Background: There is much evidence demonstrating the utility of hdPS algorithms for confounding control in comparative safety and effectiveness studies using real-world data (RWD) from the US and UK. However, its performance using Japanese RWD remains unclear given the potential differences in healthcare practice and how the data are captured.

Objectives: Evaluate the performance of hdPS to improve confounding control in a national claims-based Japanese RWD source using the known moderate protective effect of COX-2 inhibitor (Cox-2i) on severe gastrointestinal (GI) complications as an example.

Methods: Using the Japanese Medical Data Center (JMDC) national RWD source with claims for >10 million lives, we selected a cohort of patients who had a new prescription claim for a COX-2i or a nonselective “traditional” NSAID (tNSAID) Jan 2007 - Dec 2011 with continuous enrollment and no evidence of either treatment during the 12 months prior (baseline).
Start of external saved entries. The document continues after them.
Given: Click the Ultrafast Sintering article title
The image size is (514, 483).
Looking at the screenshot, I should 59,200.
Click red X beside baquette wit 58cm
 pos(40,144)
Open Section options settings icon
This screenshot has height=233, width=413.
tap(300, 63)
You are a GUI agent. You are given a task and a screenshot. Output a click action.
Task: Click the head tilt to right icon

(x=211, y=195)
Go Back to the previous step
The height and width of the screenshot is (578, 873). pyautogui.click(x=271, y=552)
We employed 1:1 nearest neighbor matching on the propensity score (PS) for initiating a COX-2i given baseline covariates using 3 separate PS models: 1) prespecified covariates; 2) hdPS-selected covariates + age and sex, and 3) prespecified + hdPS-selected covariates. Candidate covariates for the hdPS model were autoselected from the following: 3-digit ICD-10 diagnosis codes, EphMRA ATC codes, and procedure category names. Covariate balance was evaluated using absolute standardized differences (ASD) between the treatment arms of pre-specified covariates, defining imbalance as an ASD > 0.1. Patients were followed from treatment initiation until the first occurrence of the outcome, severe GI complication (diagnostic claim for GI hemorrhage or peptic ulcer disease complications), or disenrollment, end of data, or a maximum of 180 days.
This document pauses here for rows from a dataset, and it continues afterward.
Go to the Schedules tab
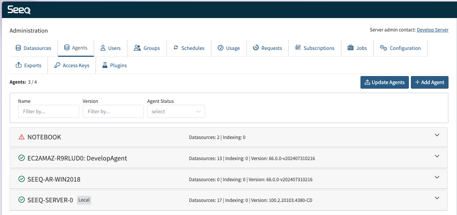The width and height of the screenshot is (457, 215). 189,48
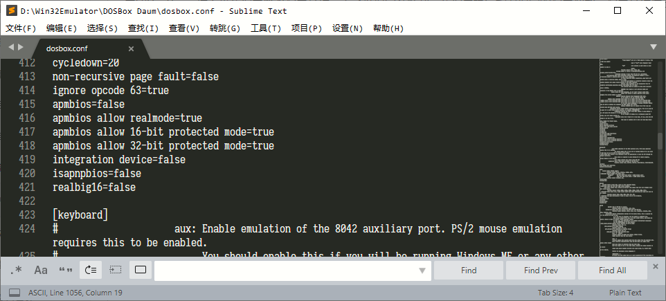Screen dimensions: 666x301
Task: Go to the next tab arrow
Action: click(x=20, y=46)
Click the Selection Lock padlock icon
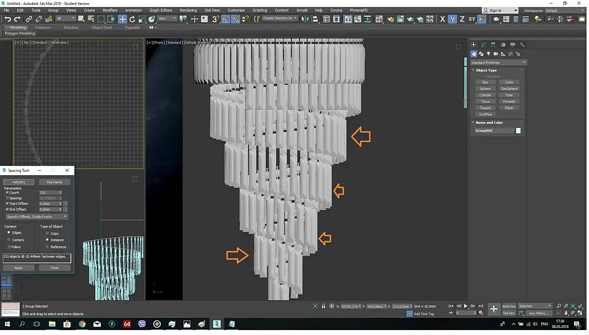The image size is (589, 335). 323,306
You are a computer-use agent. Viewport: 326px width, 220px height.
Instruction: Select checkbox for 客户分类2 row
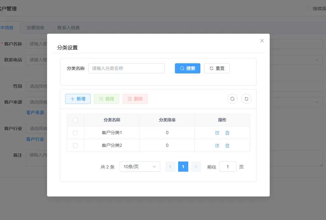click(x=75, y=146)
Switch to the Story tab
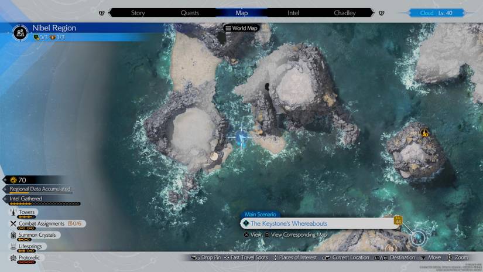This screenshot has width=483, height=272. coord(138,13)
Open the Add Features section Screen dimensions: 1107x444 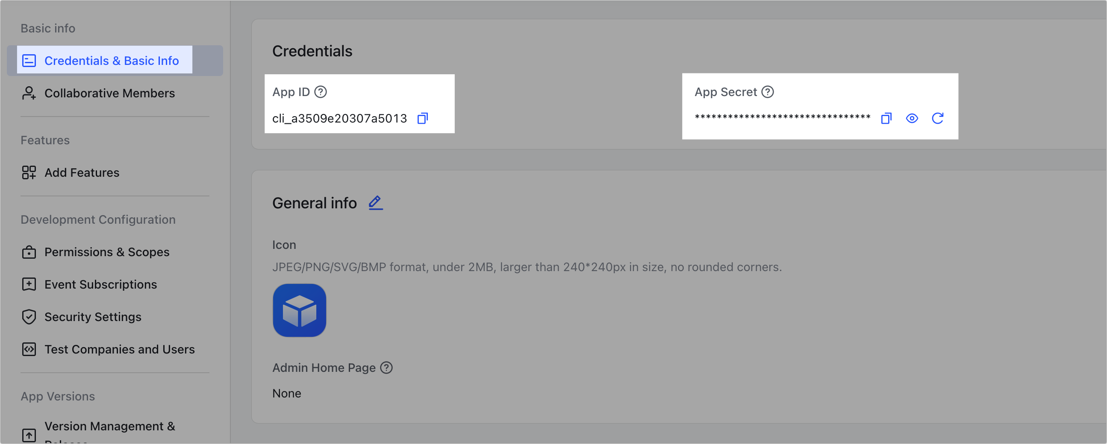(82, 173)
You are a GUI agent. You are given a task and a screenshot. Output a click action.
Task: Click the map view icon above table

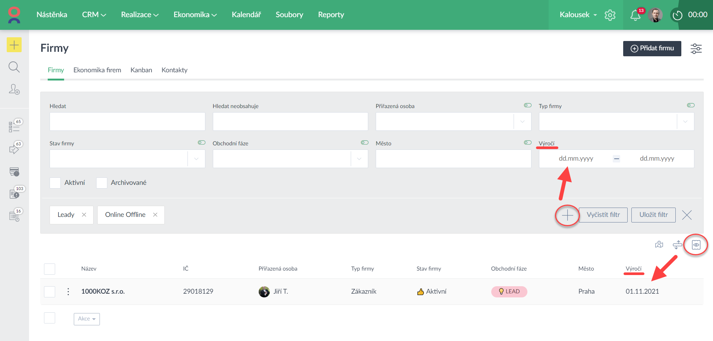click(659, 244)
Results: We identified 4,731 initiators of COX-2i and 322,490 initiators of tNSAIDs before matching. COX-2i initiators had more comorbidities and healthcare resource utilization expected. While 7 out of 19 covariates were imbalanced in the unmatched cohort, covariate balance was achieved for all covariates in all PS models, with ASDs for the hdPS models generally lower than the prespecified. The unmatched HR for COX-2 versus tNSAIDs initiators was 1.11 ( 0.84 - 1.45), and matched HRs were 0.87 (0.61 - 1.26), 1.02 (0.80 - 1.30), and 0.72 (0.50 - 1.02) for the prespecified, hdPS alone, and prespecified + hdPS models, respectively.

Conclusions: Compared to the model with prespecified covariates alone, the addition of hdPS achieved greater balance and yielded an estimate closest to the expected effect for COX-2 inhibitors versus tNSAIDs, demonstrating its utility in Japanese RWD.